Wednesday, March 18, 2009

Stopping Adults Facilitating the Exploitation of Today's Youth (SAFETY)

I've heard it said that the quality of an Italian restaurant is inversely proportional to the size of the pepper grinder the waiter brings to your table. In other words, if the grinder is the size of a telephone pole, you're better off warming up some Chef Boyardee.

I think a corollary of that axiom applies to legislation and the acronym used to name it: The more contrived the acronym, the more dubious the legislation. The SAFETY act is a good example.

If you thought legislative ignorance regarding internet technology had reached an all time low when former Senator Stevens characterized the Internet as a series of tubes, you were wrong. In a move of stunning inanity, some legislators are backing legislation that states, “A provider of an electronic communication service or remote computing service shall retain for a period of at least two years all records or other information pertaining to the identity of a user of a temporarily assigned network address the service assigns to that user.” You can read about it here, among many other places.

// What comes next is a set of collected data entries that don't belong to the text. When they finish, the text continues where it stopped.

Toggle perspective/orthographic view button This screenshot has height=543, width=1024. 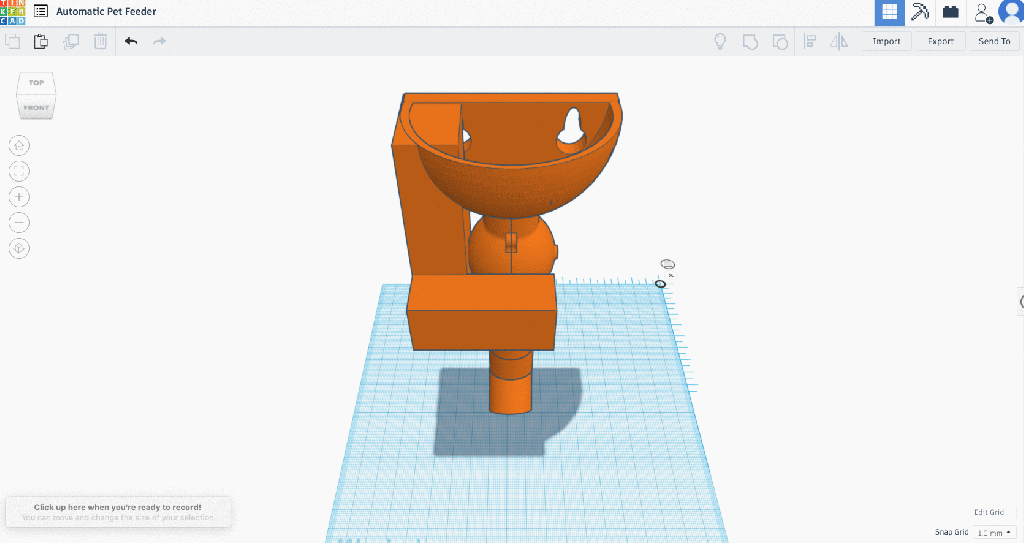[19, 247]
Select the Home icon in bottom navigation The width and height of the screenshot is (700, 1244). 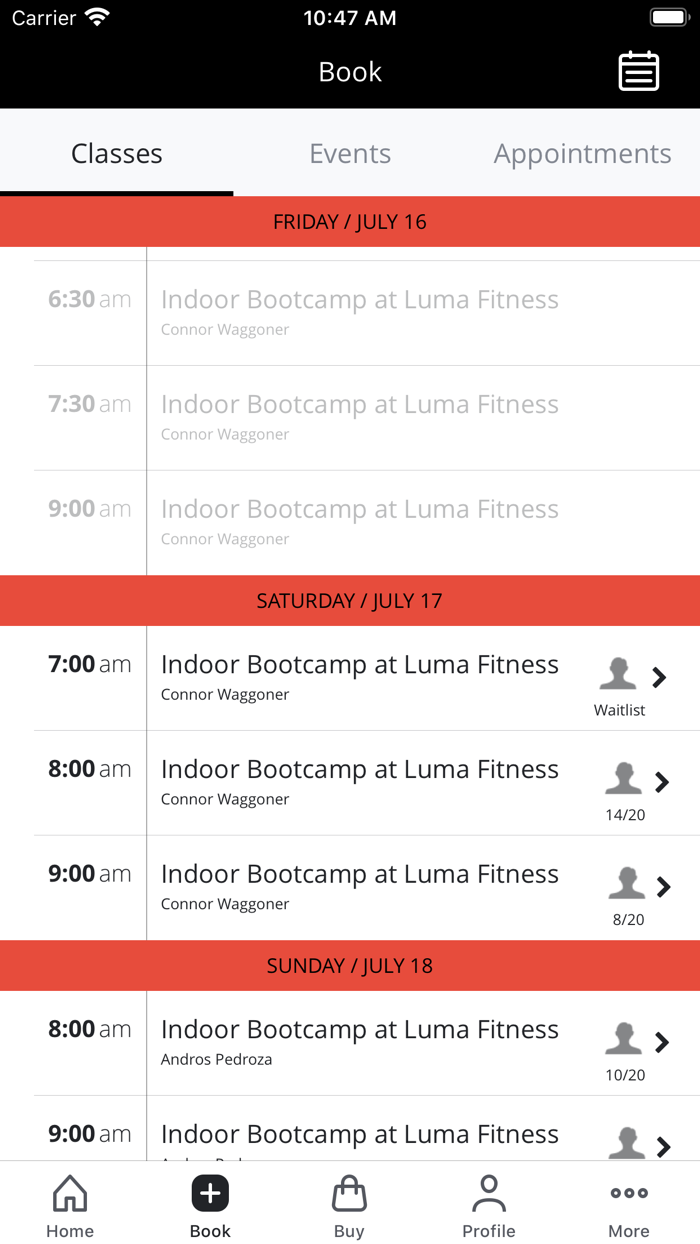click(69, 1203)

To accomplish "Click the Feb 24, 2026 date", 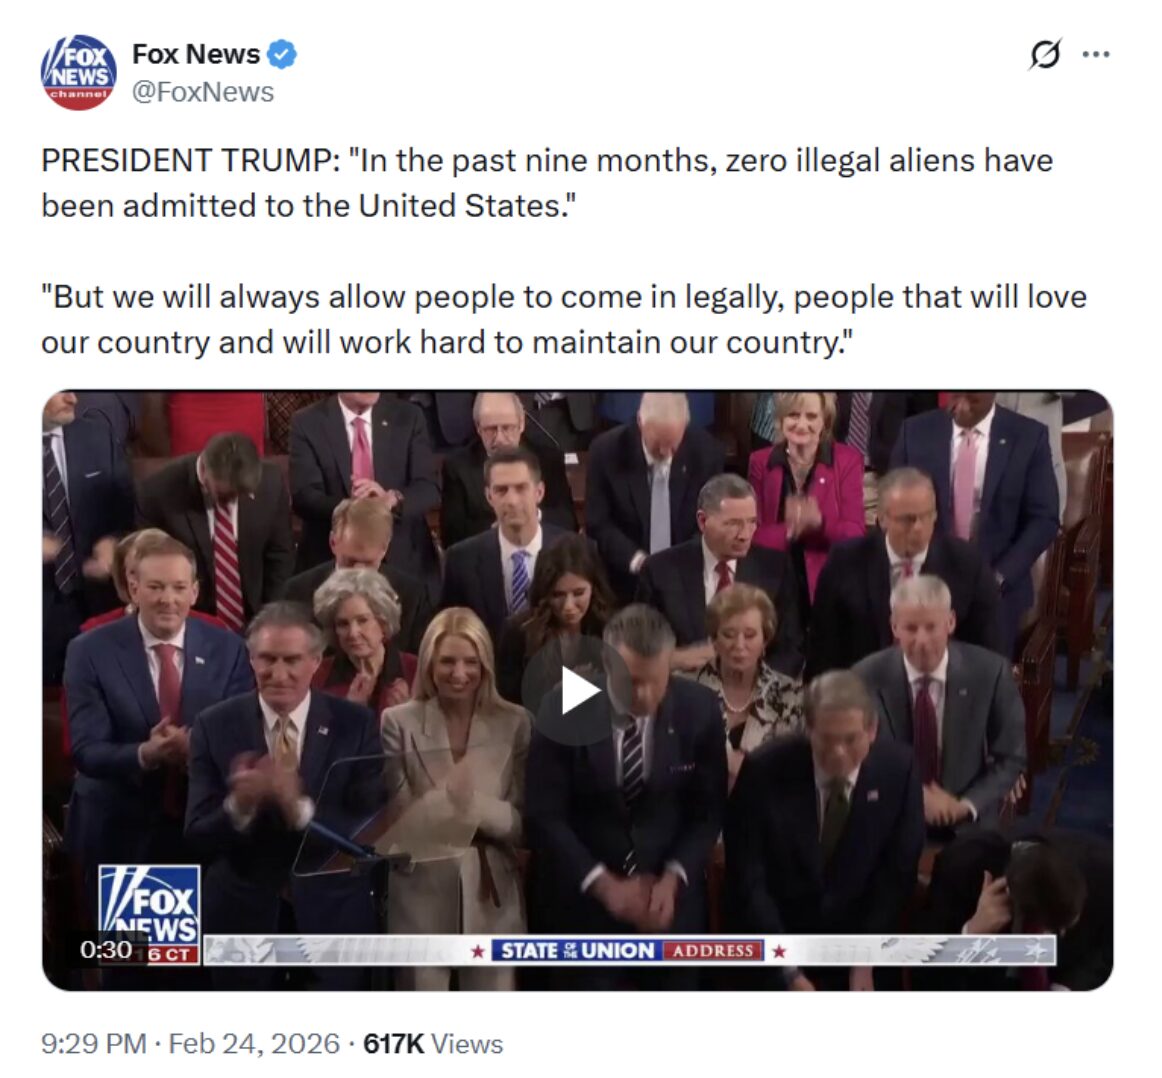I will pos(254,1043).
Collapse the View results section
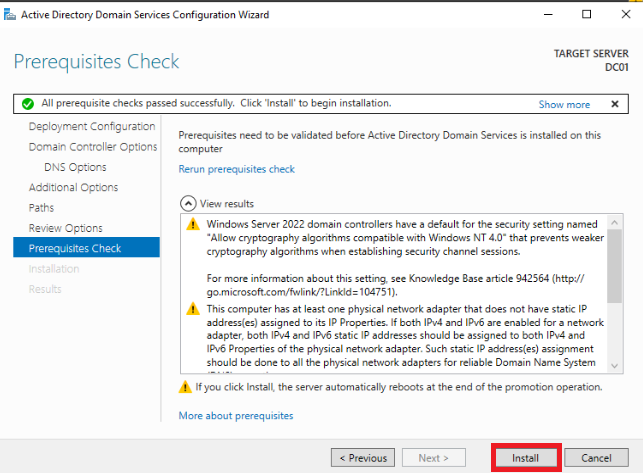 coord(188,203)
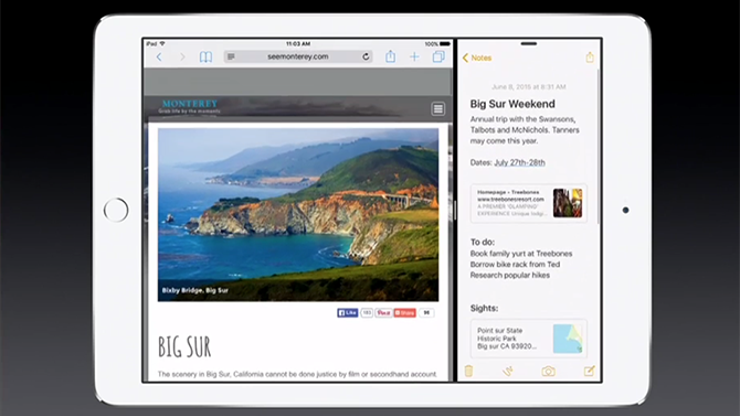This screenshot has width=740, height=416.
Task: Tap the Safari forward arrow
Action: (x=181, y=57)
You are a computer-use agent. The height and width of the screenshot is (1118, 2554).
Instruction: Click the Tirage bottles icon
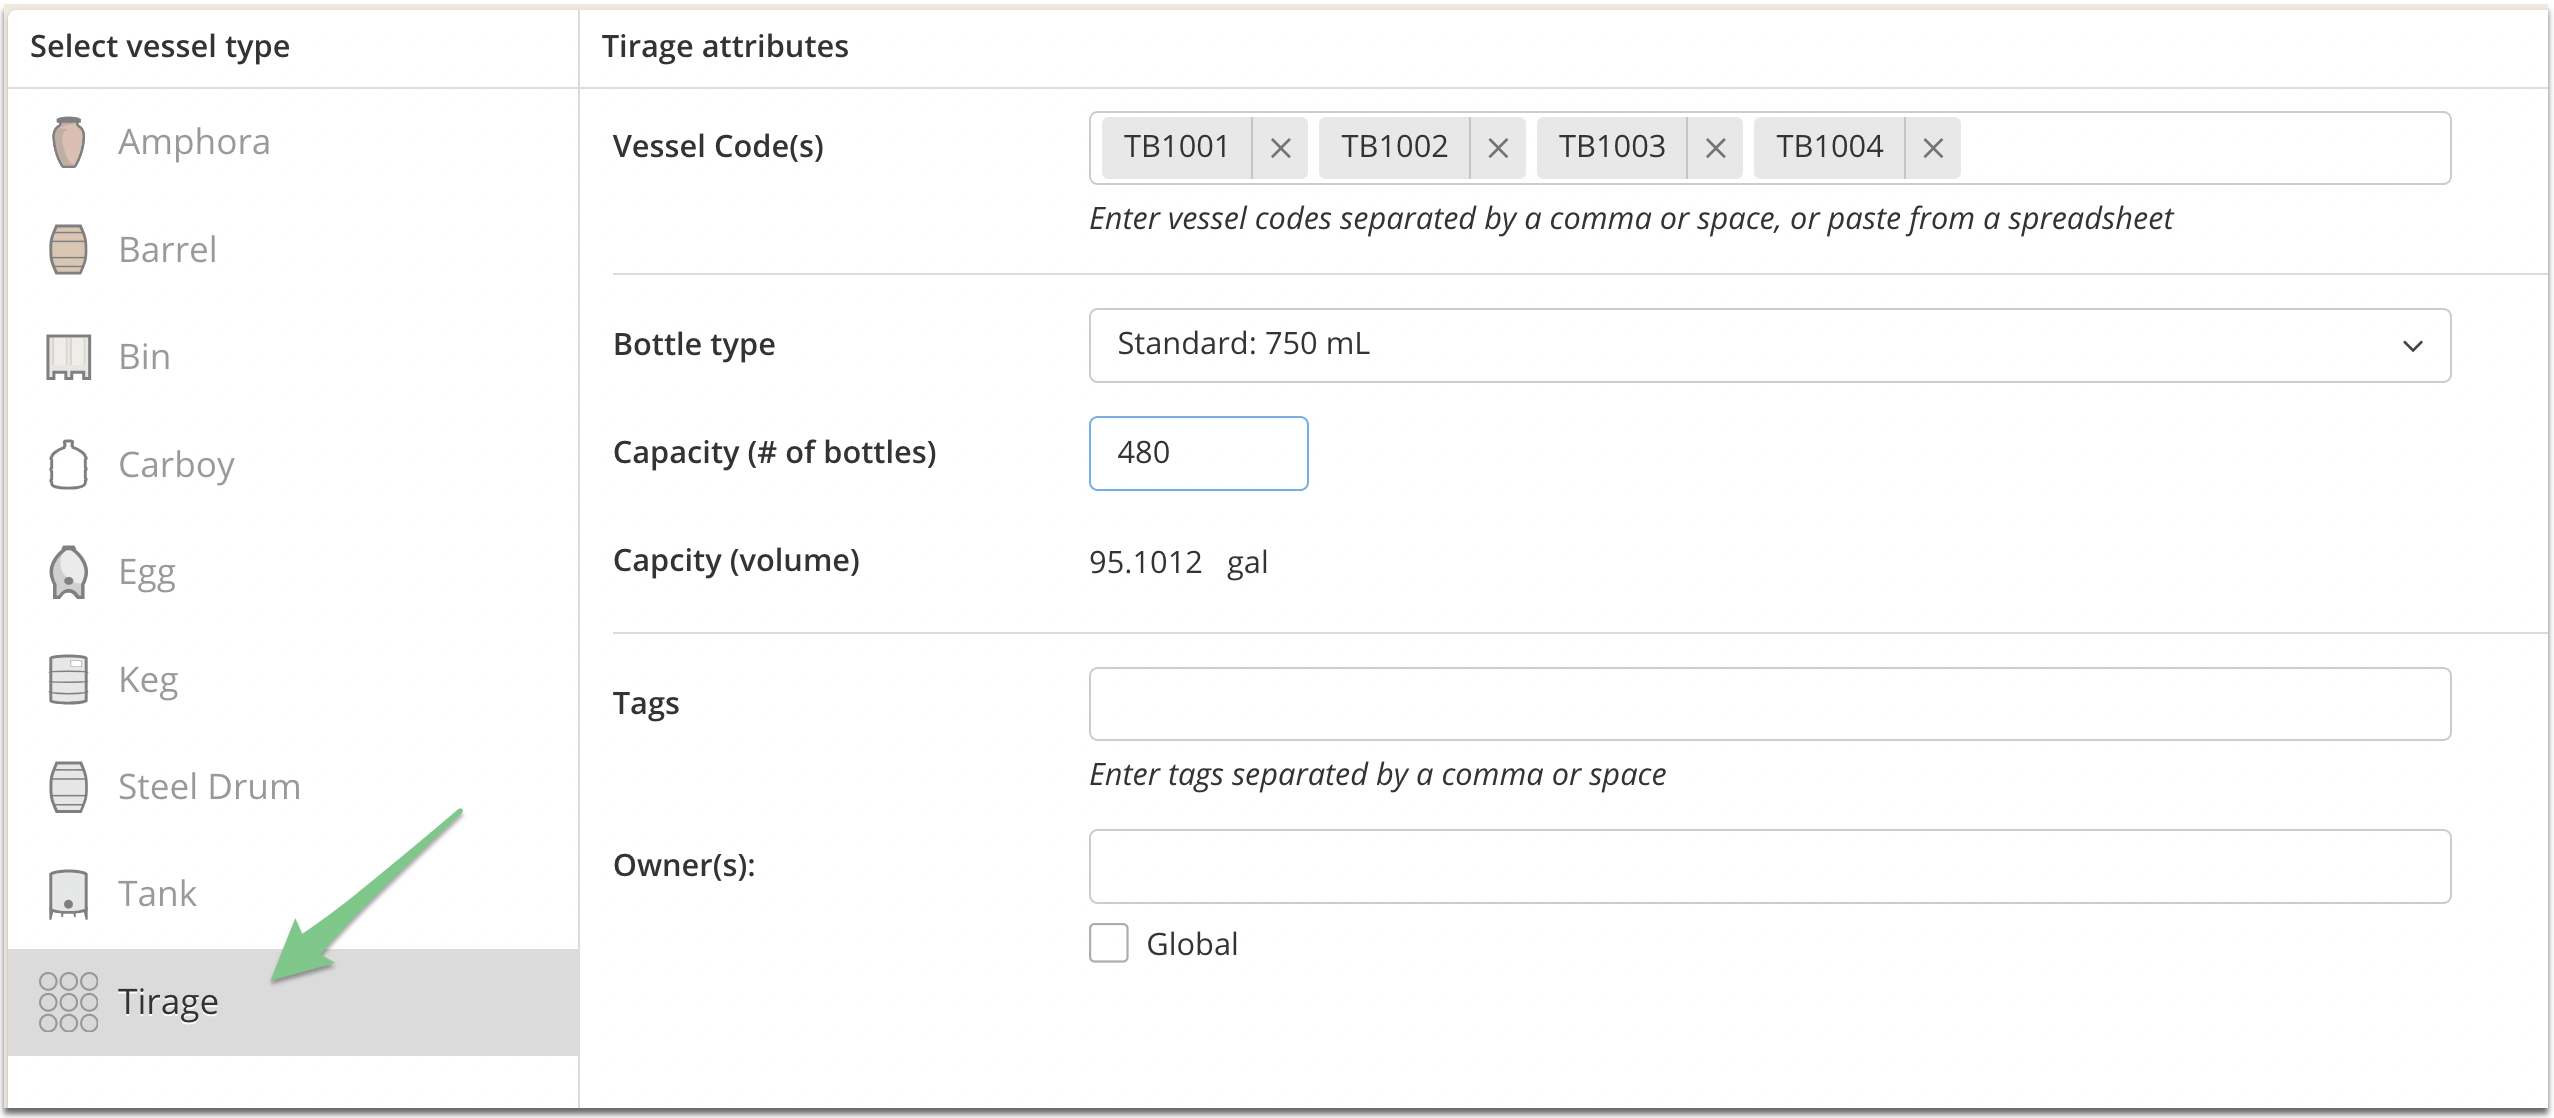pos(68,1001)
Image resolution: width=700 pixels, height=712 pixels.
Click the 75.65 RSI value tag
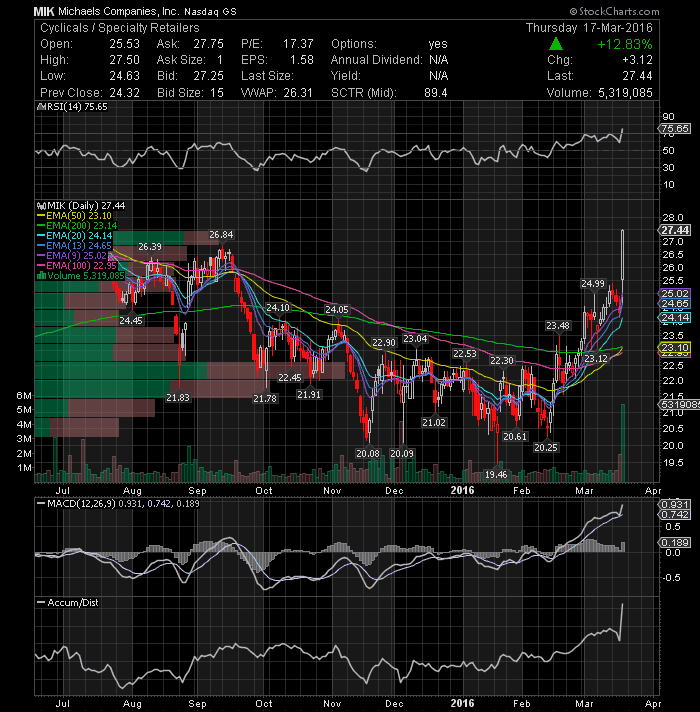coord(675,129)
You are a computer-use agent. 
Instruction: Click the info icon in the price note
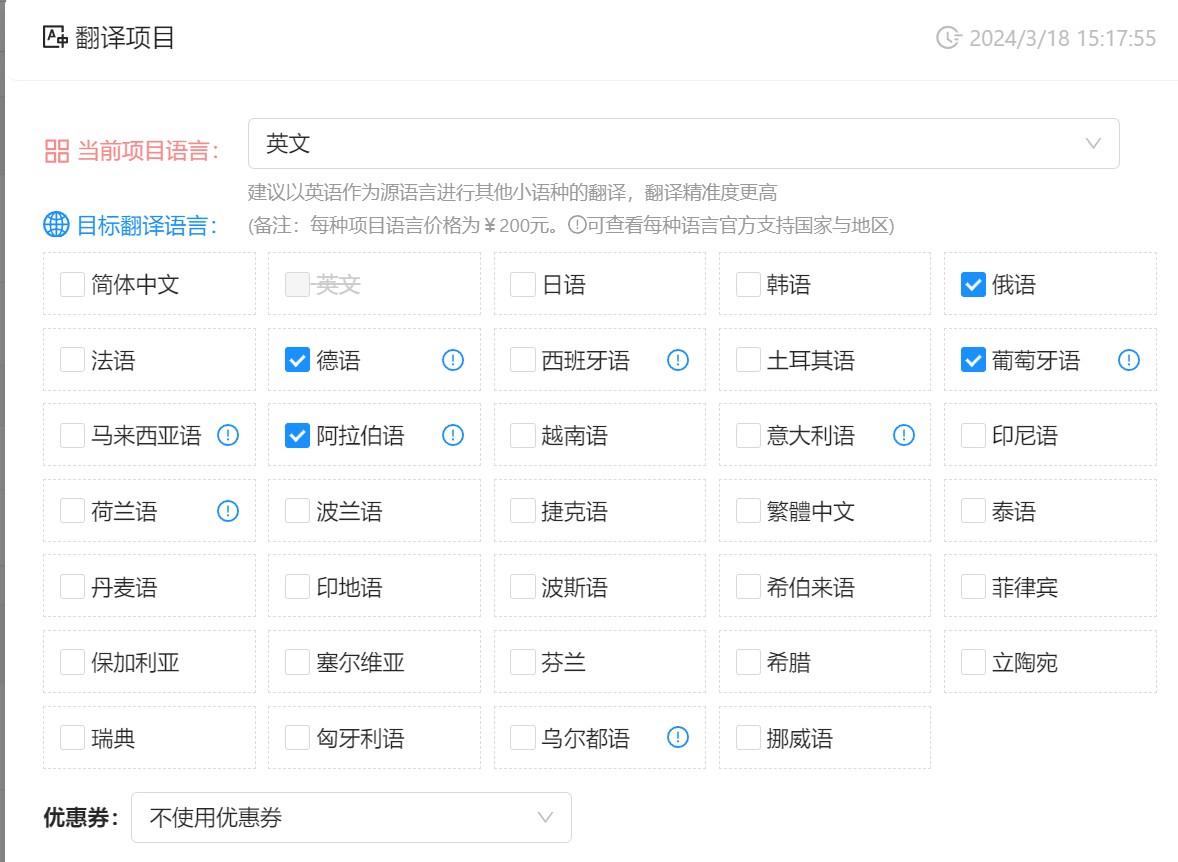577,225
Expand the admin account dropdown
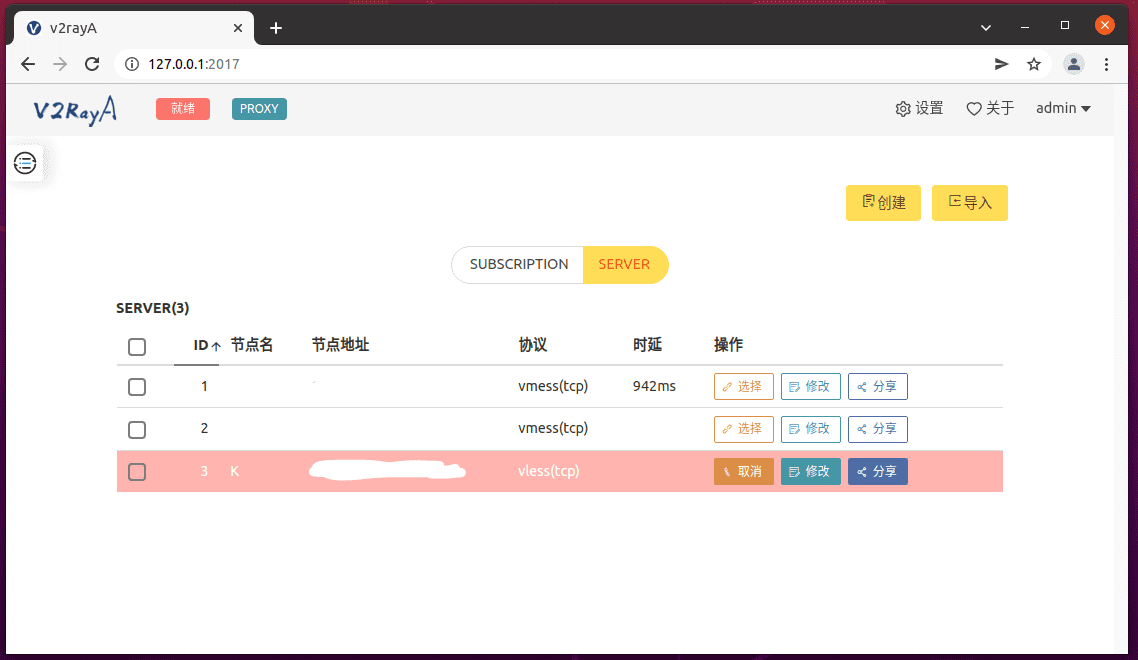The height and width of the screenshot is (660, 1138). (x=1063, y=108)
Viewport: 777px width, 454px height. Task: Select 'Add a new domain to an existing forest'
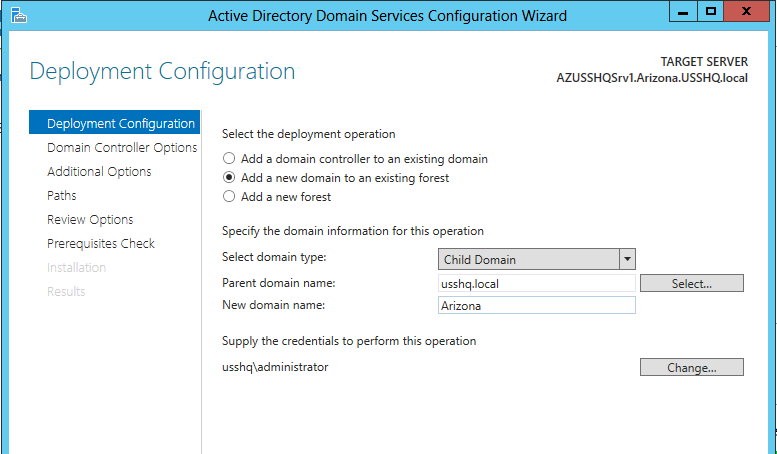click(x=230, y=178)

Its sponsors claim that this is needed to protect our children, saying things like, “ While the Internet has generated many positive changes in the way we communicate and do business, its limitless nature offers anonymity that has opened the door to criminals looking to harm innocent children”

I won't bother to explain how absurd it is for every WiFi Hotspot administrator to keep track of the transient users of the thousands of DHCP addresses a busy node hands out every day, or even how such a scheme would be ineffectual even if it was practical, since elementary MAC-address spoofing, well within the reach of your average script-kiddie, could implicate a latte-sipping teeny-bopper in child porn trafficking, were she unlucky enough to use her netbook while seated next to a tech-savvy pedophile at Starbucks. Nor will I exhort you to contact your elected representatives to express your outrage, because this will never become law. The politically muscular forces of the so-called “hospitality industry” will make a few phone calls, and the sponsoring congress-critters will issue a meek, “Never mind”, like this:


I will, however, issue my suggestion for a more appropriate acronym:

Saddling Technologists with Onerous Obligations Ostensibly Preventing Internet Deviance

1 comments:

Ted McLaughlan said...

As usual, great post, Dave. I've long been a supporter of Internet Safety for kids, even ran a business that taught this to parents and teachers...this legislation doesn't really help, as you say.